┌─ Records to use

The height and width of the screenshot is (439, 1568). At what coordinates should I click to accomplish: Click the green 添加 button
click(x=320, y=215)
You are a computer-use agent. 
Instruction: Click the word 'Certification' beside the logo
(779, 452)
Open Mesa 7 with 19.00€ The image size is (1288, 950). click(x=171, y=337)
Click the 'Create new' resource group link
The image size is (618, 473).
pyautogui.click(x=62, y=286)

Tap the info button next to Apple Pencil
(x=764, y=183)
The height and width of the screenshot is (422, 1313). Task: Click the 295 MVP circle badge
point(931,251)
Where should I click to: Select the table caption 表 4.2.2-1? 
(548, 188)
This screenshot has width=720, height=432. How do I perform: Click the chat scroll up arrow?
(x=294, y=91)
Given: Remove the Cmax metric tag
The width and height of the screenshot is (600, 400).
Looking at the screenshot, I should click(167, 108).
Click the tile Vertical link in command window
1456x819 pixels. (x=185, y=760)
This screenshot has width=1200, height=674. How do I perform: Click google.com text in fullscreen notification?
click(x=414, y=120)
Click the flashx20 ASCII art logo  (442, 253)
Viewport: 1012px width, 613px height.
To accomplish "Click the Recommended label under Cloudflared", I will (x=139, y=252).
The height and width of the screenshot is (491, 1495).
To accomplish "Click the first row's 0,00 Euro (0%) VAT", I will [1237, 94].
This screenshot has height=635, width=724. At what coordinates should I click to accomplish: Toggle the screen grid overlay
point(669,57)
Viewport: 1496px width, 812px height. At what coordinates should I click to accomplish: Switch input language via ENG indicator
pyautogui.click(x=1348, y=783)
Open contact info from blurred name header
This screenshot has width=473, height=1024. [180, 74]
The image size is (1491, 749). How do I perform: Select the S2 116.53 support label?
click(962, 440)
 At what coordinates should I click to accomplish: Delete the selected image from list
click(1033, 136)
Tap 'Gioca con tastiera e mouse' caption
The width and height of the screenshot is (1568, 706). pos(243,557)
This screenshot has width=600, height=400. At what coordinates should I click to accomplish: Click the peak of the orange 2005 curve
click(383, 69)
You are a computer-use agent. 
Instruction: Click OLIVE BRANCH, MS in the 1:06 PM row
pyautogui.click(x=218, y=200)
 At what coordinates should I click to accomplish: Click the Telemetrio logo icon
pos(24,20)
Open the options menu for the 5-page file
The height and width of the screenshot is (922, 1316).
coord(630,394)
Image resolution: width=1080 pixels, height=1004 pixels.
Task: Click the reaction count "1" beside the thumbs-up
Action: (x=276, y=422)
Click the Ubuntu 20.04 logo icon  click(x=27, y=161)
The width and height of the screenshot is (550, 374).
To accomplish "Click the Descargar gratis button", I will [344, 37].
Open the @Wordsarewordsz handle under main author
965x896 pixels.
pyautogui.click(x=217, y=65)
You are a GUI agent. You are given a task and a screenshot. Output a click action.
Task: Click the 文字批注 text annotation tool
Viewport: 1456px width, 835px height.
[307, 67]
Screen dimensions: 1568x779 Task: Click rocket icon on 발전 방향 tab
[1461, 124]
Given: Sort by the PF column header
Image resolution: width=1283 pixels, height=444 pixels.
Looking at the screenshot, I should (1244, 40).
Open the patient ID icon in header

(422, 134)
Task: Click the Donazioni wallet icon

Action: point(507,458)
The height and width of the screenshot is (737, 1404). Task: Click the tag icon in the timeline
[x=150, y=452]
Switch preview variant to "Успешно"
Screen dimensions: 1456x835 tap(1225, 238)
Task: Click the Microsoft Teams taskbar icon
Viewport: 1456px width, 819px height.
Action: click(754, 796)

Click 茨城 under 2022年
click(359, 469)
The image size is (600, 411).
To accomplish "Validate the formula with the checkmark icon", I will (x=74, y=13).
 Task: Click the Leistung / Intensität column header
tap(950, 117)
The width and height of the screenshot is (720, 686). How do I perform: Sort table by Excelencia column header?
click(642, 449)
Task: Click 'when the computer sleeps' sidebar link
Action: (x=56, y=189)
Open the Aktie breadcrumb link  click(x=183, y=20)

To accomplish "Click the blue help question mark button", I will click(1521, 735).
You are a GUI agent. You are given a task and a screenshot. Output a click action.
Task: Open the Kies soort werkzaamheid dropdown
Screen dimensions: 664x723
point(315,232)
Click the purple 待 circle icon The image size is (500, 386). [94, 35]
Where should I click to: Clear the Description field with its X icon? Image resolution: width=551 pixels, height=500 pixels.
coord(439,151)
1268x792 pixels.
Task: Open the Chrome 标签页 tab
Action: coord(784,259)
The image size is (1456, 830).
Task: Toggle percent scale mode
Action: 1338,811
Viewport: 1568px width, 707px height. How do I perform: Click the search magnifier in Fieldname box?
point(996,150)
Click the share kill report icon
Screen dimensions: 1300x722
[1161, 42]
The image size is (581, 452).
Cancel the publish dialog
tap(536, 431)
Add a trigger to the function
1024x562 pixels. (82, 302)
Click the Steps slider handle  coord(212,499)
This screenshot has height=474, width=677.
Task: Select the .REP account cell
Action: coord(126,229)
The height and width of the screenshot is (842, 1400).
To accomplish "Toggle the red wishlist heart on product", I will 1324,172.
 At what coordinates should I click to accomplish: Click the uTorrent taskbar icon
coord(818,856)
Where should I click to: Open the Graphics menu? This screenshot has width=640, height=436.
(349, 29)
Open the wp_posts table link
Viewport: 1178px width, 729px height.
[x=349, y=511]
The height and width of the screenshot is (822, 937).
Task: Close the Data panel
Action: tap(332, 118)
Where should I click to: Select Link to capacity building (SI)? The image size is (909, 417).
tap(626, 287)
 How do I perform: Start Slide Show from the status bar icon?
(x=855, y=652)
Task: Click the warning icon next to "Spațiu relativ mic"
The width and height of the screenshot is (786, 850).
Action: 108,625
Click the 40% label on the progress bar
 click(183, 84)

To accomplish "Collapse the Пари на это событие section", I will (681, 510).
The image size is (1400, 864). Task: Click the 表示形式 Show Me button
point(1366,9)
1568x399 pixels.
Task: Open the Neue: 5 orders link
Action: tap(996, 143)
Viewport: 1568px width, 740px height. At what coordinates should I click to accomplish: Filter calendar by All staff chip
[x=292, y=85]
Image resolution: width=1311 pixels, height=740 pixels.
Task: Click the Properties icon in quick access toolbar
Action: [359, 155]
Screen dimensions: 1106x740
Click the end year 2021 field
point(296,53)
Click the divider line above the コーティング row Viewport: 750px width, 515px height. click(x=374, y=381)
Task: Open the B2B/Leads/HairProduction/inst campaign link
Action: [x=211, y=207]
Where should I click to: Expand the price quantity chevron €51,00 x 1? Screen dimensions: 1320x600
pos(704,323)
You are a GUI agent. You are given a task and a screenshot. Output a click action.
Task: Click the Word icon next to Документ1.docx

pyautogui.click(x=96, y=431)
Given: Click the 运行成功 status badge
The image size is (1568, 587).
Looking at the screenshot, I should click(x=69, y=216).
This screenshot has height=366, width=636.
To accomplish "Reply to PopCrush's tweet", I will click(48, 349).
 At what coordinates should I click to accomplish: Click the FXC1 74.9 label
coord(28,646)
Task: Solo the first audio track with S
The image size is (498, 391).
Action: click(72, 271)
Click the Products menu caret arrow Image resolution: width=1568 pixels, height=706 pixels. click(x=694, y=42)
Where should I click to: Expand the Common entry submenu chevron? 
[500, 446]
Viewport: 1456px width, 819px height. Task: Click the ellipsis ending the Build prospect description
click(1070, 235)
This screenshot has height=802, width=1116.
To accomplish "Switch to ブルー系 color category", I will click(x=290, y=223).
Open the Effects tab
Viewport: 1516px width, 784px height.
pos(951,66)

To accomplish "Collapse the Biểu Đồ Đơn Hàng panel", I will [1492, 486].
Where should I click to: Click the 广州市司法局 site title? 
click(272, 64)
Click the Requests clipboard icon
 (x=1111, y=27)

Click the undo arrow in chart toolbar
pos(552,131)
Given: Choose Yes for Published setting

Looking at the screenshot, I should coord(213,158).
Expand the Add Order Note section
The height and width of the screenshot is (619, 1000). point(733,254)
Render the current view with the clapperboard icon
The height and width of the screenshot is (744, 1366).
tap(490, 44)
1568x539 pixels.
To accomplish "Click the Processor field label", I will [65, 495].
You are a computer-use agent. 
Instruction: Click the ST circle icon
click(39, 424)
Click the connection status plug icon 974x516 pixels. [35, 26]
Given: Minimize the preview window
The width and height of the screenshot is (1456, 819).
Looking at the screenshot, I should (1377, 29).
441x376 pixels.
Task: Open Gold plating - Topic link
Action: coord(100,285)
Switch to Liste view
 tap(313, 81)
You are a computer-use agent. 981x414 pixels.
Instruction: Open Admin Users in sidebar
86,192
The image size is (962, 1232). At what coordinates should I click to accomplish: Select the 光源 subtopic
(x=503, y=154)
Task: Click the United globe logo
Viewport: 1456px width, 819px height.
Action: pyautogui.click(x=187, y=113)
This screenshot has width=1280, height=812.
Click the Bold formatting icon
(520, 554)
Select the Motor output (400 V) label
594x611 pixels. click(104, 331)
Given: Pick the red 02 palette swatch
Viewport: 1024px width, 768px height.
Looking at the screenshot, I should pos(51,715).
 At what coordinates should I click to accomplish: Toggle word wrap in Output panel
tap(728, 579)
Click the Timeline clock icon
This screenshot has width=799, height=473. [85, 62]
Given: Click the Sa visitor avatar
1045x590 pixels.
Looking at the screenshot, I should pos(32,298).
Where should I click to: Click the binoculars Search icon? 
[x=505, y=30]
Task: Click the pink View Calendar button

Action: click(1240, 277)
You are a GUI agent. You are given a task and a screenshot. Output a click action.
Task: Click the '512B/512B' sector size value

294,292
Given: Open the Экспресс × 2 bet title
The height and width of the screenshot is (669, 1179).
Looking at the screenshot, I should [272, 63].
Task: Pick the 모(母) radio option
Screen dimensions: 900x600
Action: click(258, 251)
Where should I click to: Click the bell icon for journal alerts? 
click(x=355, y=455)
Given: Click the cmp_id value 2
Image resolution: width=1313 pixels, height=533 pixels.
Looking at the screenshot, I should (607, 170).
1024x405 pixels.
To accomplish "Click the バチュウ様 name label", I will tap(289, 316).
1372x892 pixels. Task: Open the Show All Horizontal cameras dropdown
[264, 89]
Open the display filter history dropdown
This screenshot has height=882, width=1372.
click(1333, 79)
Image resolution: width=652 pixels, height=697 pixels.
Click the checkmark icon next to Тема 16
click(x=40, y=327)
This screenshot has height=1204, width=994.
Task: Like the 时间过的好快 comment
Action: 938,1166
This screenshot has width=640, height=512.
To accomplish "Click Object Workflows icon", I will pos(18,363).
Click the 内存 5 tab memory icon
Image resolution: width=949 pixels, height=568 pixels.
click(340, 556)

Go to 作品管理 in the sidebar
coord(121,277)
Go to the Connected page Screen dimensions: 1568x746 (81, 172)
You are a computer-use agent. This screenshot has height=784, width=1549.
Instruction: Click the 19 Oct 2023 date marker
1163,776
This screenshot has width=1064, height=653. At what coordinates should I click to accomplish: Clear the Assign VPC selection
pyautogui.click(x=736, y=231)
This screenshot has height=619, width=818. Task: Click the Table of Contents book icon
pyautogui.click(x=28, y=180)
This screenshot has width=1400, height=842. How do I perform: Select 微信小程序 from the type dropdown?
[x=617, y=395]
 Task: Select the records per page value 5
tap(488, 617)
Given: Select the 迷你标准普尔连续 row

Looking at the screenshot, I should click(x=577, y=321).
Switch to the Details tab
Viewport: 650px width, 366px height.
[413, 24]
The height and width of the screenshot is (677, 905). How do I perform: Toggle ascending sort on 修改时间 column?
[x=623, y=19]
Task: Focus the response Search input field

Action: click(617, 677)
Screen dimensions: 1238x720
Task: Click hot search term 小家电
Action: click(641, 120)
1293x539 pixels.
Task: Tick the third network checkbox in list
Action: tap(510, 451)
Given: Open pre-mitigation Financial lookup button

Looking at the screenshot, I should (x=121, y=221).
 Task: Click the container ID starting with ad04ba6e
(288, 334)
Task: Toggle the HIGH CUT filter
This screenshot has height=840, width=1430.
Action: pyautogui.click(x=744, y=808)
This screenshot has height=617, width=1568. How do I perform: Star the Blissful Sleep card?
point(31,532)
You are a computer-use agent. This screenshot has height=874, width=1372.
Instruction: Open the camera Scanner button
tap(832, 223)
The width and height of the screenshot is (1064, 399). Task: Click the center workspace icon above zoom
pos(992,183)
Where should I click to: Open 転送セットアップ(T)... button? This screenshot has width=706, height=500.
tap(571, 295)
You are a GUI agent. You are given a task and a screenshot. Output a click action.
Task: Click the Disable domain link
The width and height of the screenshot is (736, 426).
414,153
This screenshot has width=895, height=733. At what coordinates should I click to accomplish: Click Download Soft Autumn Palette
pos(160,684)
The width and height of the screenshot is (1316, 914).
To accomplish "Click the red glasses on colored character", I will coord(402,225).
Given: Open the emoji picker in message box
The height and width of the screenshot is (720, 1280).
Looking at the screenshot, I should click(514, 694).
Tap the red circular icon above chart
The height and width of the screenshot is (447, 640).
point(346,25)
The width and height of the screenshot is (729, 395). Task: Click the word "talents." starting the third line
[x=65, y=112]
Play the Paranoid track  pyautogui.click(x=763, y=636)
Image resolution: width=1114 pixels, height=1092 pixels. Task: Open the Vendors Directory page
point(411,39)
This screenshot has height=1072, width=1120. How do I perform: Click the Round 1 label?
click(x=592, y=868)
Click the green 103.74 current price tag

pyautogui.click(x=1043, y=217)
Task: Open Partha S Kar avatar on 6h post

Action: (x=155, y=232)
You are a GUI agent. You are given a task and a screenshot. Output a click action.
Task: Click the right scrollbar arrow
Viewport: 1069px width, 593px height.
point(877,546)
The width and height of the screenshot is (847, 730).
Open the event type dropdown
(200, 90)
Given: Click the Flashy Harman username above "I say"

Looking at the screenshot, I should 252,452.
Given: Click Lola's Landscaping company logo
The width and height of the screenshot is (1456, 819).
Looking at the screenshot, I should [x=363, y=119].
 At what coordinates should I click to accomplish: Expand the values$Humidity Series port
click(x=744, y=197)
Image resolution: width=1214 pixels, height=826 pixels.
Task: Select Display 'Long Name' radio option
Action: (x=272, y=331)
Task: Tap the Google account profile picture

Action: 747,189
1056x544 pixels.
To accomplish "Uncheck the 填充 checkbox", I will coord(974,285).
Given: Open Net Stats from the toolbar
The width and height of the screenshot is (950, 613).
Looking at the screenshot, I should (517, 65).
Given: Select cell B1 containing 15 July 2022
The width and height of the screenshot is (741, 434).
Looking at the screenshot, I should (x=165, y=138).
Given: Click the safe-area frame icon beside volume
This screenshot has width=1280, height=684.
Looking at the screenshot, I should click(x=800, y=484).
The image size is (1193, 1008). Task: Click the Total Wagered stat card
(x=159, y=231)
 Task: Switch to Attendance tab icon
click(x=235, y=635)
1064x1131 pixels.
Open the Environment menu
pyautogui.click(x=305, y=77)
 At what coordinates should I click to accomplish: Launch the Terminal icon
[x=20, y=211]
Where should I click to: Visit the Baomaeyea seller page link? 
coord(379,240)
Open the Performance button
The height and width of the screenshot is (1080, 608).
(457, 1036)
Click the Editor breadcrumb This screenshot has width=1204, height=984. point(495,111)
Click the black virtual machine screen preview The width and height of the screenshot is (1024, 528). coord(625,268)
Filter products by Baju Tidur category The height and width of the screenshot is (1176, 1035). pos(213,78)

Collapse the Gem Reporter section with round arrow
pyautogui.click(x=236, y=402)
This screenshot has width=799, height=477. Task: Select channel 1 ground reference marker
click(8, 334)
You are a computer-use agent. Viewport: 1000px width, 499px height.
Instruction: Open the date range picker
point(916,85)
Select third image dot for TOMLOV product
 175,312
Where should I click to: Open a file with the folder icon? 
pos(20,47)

└─

*Problem statement*. Copy out the material verbatim, from the line containing "Select third image dot for TOMLOV product" through the end of the material.

*Output*.
Select third image dot for TOMLOV product
 175,312
Where should I click to: Open a file with the folder icon? 
pos(20,47)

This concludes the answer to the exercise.